■ Problem details: Which lines of the listing below contain the word "will"? Return them.

■ The input:

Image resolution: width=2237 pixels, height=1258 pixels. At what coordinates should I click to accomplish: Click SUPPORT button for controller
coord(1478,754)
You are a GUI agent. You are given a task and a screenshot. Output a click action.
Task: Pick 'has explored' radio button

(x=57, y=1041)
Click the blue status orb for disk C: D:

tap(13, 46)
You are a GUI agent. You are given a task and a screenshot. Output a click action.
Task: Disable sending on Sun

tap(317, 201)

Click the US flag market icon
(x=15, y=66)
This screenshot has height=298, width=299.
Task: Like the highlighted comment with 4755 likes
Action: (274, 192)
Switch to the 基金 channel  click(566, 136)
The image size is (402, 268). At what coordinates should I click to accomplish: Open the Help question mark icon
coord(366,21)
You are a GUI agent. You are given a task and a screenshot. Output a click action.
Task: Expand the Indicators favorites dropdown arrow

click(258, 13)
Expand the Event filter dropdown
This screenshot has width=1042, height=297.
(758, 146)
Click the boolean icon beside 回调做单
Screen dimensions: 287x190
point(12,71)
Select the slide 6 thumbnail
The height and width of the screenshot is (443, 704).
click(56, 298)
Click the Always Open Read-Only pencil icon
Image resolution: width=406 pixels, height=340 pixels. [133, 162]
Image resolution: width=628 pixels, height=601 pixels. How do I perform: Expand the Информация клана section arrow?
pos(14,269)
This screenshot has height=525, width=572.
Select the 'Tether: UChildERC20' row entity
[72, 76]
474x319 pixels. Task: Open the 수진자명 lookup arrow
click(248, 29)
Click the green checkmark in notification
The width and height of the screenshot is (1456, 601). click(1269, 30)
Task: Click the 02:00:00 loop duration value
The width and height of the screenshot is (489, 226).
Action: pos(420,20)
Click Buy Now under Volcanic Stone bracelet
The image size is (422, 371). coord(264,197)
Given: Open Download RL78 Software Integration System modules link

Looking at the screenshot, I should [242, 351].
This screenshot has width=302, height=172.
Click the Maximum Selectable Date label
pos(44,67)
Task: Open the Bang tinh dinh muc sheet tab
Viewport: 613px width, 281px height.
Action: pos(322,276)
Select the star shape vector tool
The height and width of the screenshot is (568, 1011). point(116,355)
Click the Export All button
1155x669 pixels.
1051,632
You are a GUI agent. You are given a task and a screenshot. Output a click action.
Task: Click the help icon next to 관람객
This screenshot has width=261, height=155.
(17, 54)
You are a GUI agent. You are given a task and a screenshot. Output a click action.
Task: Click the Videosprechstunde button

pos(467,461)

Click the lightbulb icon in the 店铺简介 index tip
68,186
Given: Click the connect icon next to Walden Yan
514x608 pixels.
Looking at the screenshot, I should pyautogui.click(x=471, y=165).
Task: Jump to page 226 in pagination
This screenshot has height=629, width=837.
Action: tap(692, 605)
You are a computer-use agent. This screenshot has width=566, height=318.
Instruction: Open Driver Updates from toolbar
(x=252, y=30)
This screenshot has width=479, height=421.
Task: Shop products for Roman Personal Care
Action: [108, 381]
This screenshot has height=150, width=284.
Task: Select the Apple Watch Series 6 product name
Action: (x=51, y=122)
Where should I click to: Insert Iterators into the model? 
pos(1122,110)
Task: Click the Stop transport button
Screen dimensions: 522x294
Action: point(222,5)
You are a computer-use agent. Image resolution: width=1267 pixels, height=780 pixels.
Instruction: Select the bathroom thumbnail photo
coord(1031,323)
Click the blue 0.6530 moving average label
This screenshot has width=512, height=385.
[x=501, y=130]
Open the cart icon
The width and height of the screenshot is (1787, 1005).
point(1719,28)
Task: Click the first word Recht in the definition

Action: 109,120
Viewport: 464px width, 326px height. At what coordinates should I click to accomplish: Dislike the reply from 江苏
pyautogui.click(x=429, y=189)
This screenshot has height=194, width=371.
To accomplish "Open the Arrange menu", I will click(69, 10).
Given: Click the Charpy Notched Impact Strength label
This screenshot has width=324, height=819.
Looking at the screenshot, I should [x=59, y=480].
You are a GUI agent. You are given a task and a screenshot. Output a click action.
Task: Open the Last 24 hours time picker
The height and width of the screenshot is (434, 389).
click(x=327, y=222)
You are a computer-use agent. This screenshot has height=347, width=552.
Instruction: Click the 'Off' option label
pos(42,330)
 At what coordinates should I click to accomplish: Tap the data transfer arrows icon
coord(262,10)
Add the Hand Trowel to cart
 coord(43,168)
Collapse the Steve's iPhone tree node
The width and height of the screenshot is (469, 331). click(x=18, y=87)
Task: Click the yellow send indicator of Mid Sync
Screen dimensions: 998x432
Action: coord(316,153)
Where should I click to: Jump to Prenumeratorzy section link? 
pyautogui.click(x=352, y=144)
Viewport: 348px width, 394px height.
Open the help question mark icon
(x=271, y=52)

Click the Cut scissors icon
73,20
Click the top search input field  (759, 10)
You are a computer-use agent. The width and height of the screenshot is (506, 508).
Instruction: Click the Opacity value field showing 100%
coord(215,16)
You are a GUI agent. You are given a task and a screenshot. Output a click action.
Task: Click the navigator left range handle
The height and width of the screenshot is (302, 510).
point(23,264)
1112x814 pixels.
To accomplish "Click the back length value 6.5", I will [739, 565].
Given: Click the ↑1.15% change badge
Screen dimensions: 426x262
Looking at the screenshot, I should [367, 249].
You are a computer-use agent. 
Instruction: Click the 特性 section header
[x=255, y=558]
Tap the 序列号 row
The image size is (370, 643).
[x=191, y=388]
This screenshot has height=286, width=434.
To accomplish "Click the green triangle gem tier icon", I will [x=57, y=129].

■ Response to this exercise:
To accomplish "Open the Arrange menu", I will click(69, 10).
To accomplish "Click the back length value 6.5", I will [739, 565].
To accomplish "Click the green triangle gem tier icon", I will [x=57, y=129].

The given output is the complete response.